Mamy dzisiaj w prowincji system, w którym obowiązkowe jest ukończenie szkoły średniej; pod koniec nauki następowało ukierunkowanie ucznia; jedni szli na kursy przygotowujące do nauki uniwersyteckiej, a inni przygotowywali się do konkretnych zawodów. Okazało się, że wśród tych, którzy wybierali naukę zawodu czyli kursy łatwiejsze pod względem akademickim było o wiele więcej Murzynów, w związku z czym „konserwatywny” minister oświaty uznał, że jest to systemowy rasizm i od przyszłego roku zlikwidował tego rodzaju ukierunkowanie.
Czyli co? Zrównamy w górę, czy sprowadzimy wszystkich do najniższego wspólnego mianownika?
Będąc nauczycielem cóż można robić? Dbać o tych „na końcu”, żeby się czegoś jednak łaskawie nauczyli, czy też pomagać rozwijać zdolności tym najbardziej utalentowanym?
Chyba wiedzą Państwo, jaki jest wybór, zwłaszcza teraz, kiedy leniwy uczeń to jest wina nauczyciela i jeśli dziecko czegoś nie umie, to nauczyciel źle wytłumaczył…
To wszystko prowadzi do edukacyjnego szaleństwa; ci których stać zainwestować w przyszłość swoich dzieci wybierają szkoły prywatne, domowe kształcenie, korepetycje i inne dokształty, reszta tylko może załamywać ręce.
Oczywiście, byłby tutaj dobrym rozwiązaniem bon edukacyjny – pozwalający również na opłatę w placówkach prywatnych – ale ani związki zawodowe ani nikt z polityków na to się nie zgodzi.

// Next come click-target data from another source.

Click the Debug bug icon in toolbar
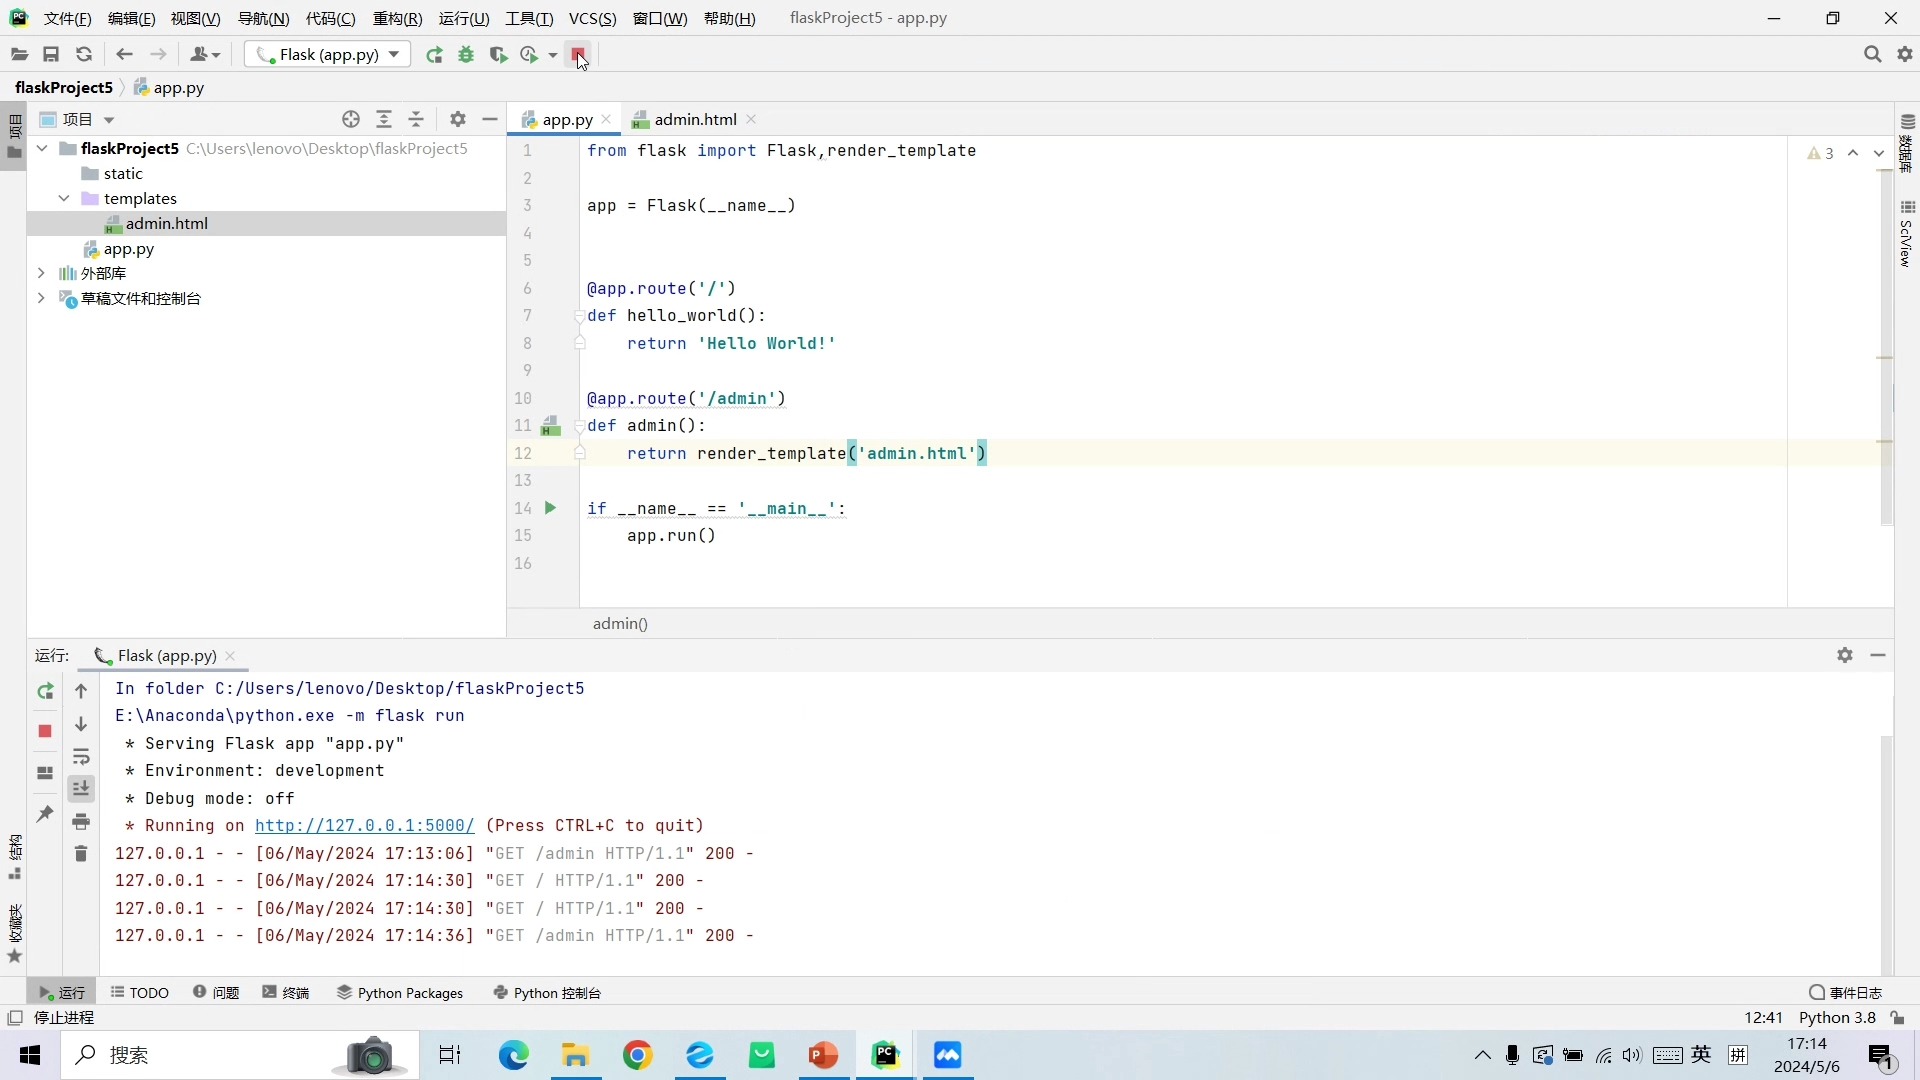click(x=466, y=55)
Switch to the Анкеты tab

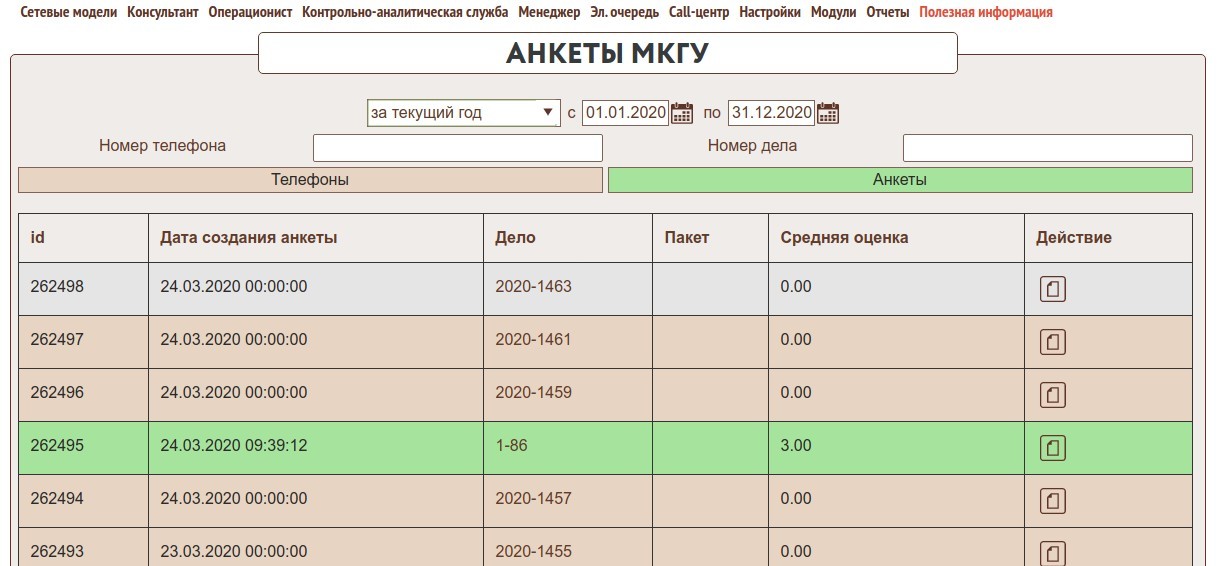[900, 180]
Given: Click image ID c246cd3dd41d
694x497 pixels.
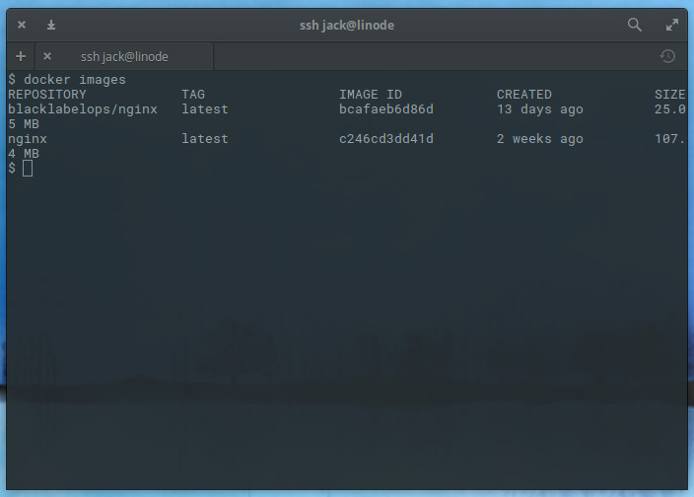Looking at the screenshot, I should (x=386, y=139).
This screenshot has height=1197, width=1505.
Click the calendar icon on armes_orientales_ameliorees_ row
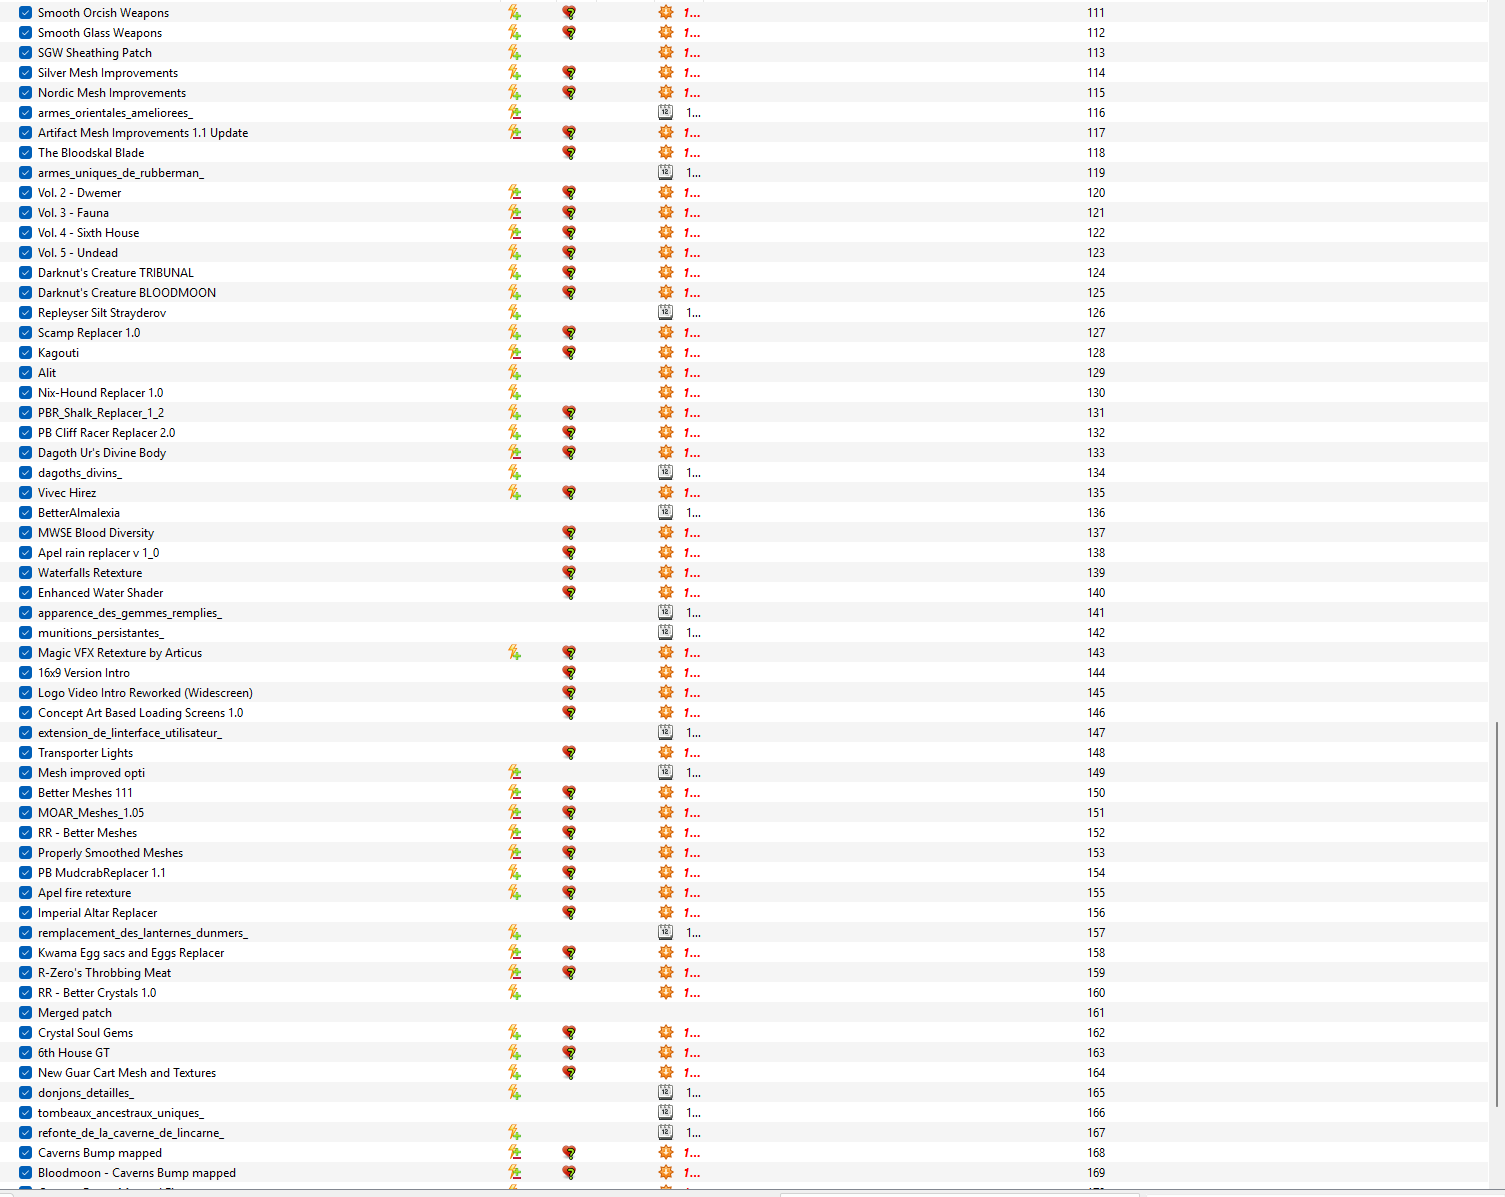pyautogui.click(x=665, y=113)
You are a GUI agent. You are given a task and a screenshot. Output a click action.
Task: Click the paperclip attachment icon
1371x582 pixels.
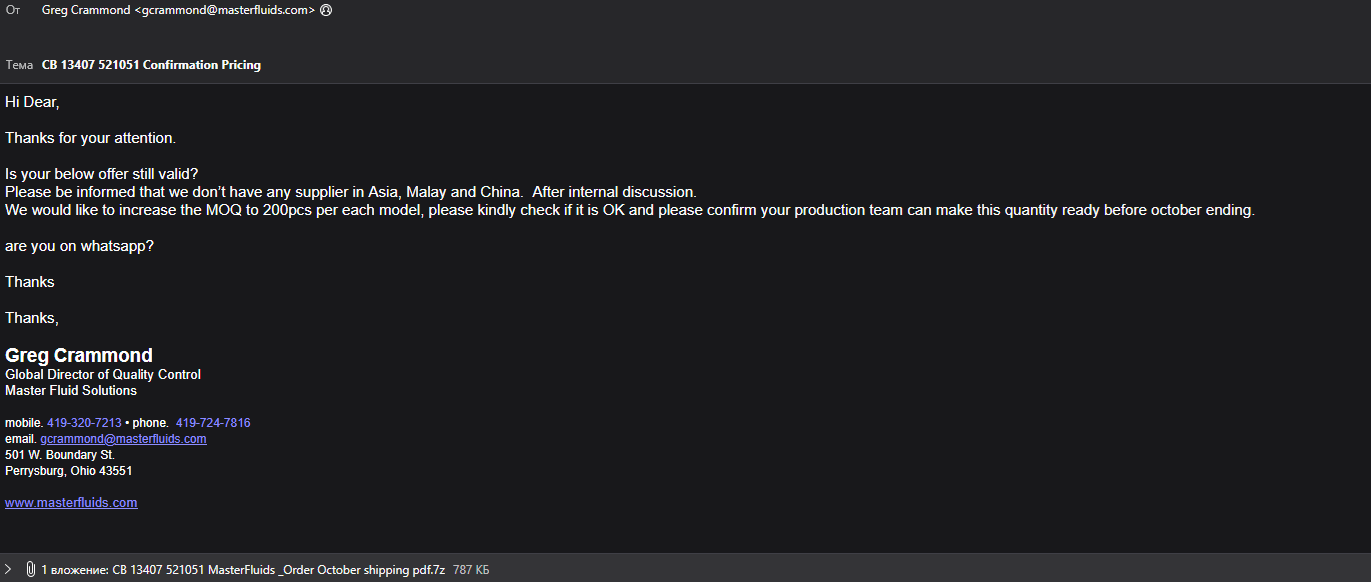tap(31, 569)
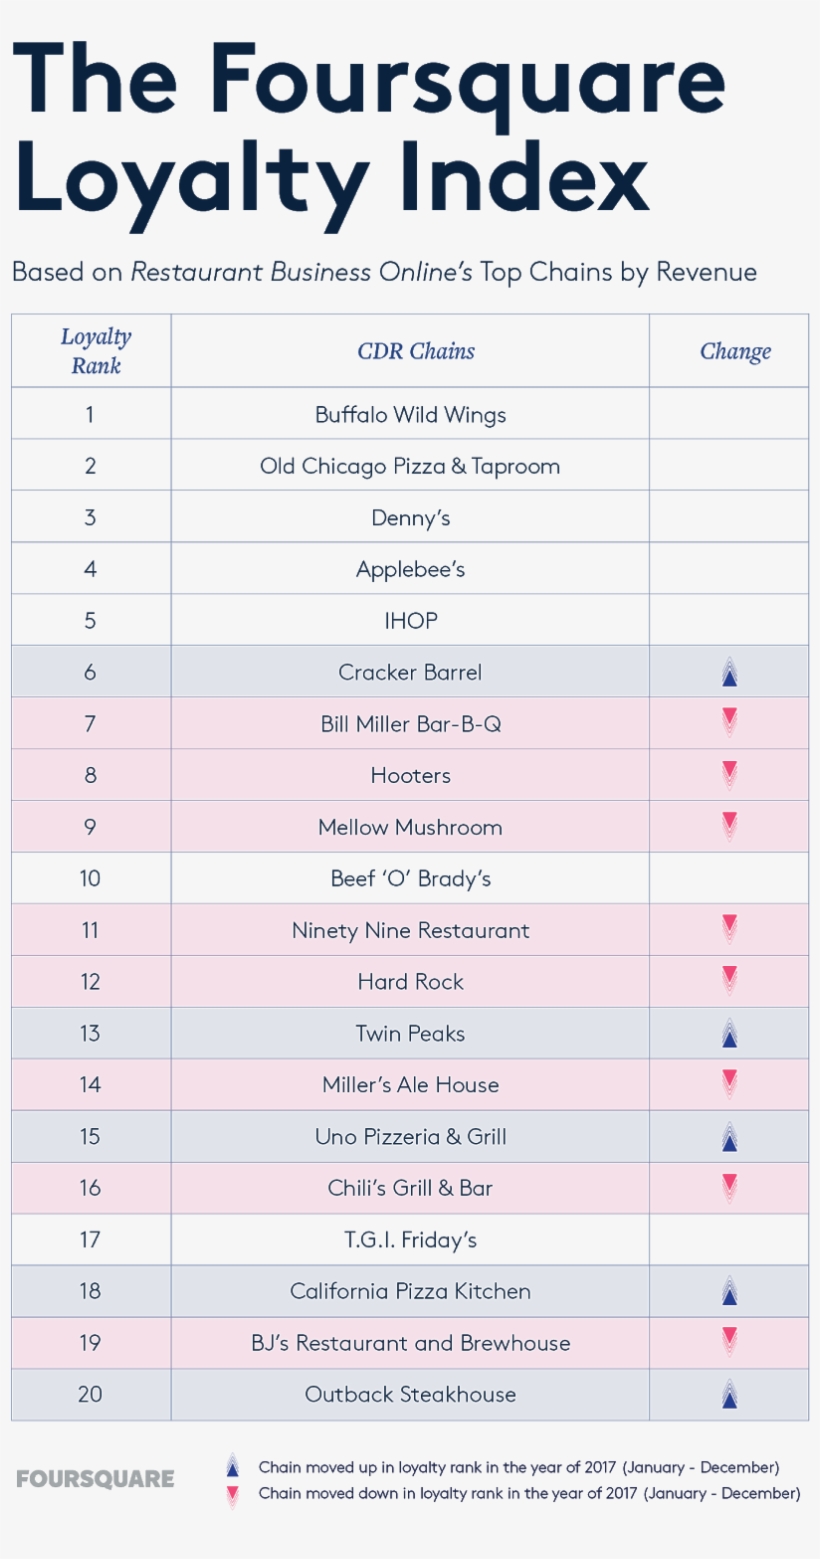This screenshot has height=1559, width=820.
Task: Click the Foursquare logo at the bottom
Action: pyautogui.click(x=95, y=1479)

Tymczasem od jakości nauczania zależy kontynuacja instytucji tego państwa i to czy utrzymamy poziom dobrobytu. Jak widać, od jakiegoś czasu, nie jesteśmy w stanie zapracować na ten poziom i żyjemy na kredyt.
Oczywiście tylko do czasu. Bo, „przyjdzie walec i wyrówna”.
Ludzie niedokształceni przegrywają konkurencję z wykształconymi, a na świecie jest wystarczająco dużo wykształconych, by nasze niedokształconych dzieci porozstawiać po kątach.
Chińczycy – i nie tylko oni – kształcą się na gwałt według starych i sprawdzonych standardów; testy od przedszkola, konkurencja, „tygrysie mamy” popchają dzieci, ucząc wymagać od siebie.
Powoli wszystkie dziedziny opanowuje „Azja”. Wyniańczeni w politycznie poprawnych systemach niedokształceni lekarze, niedokształceni inżynierowie, niedokształceni informatycy, chemicy, biolodzy po prostu zostają brutalnie zweryfikowani.
Możemy bawić się do woli w politycznie poprawne kretynizmy, ale i tak nasze dzieci, gdy dorosną zostaną zweryfikowane przez brutalny świat międzynarodowej konkurencji. Jeśli nie będą do tej konkurencji przygotowane przegrają. W politycznie poprawne bezeceństwa możemy się bawić wyłącznie do czasu. Cóż to za idiotyzm żeby likwidować jakiś program dlatego że zbyt wielu Murzynów ma złe stopnie; to może w ogóle zlikwidujmy szkoły, bo zbyt wielu Murzynów źle się w nich uczy! Zamiast zastanowić się dlaczego źle się uczą, zamiast poprawić ich motywację do nauki, zamiast inspirować, wychowywać, dawać szansę, a również i stypendia tym, którzy są najlepsi wśród nich, po to by motywowali innych, bawimy się w wyrównywanie rezultatów.
Zamiast wyrównywać szanse tych najbiedniejszych i zaniedbanych; wyłuskiwać talenty, skazujemy ich na niezasłużone uprzywilejowanie, pozbawiamy przyjemności wygrywania na równych zasadach.
Żeby przeciwstawić się demagogii trzeba mieć trochę ikry; niestety patrząc po naszych politykach, którzy jak jeden mąż ze smutnymi minami szczekają z politycznie poprawnego klucza, można zacząć się bać o to dokąd zmierza ten kraj.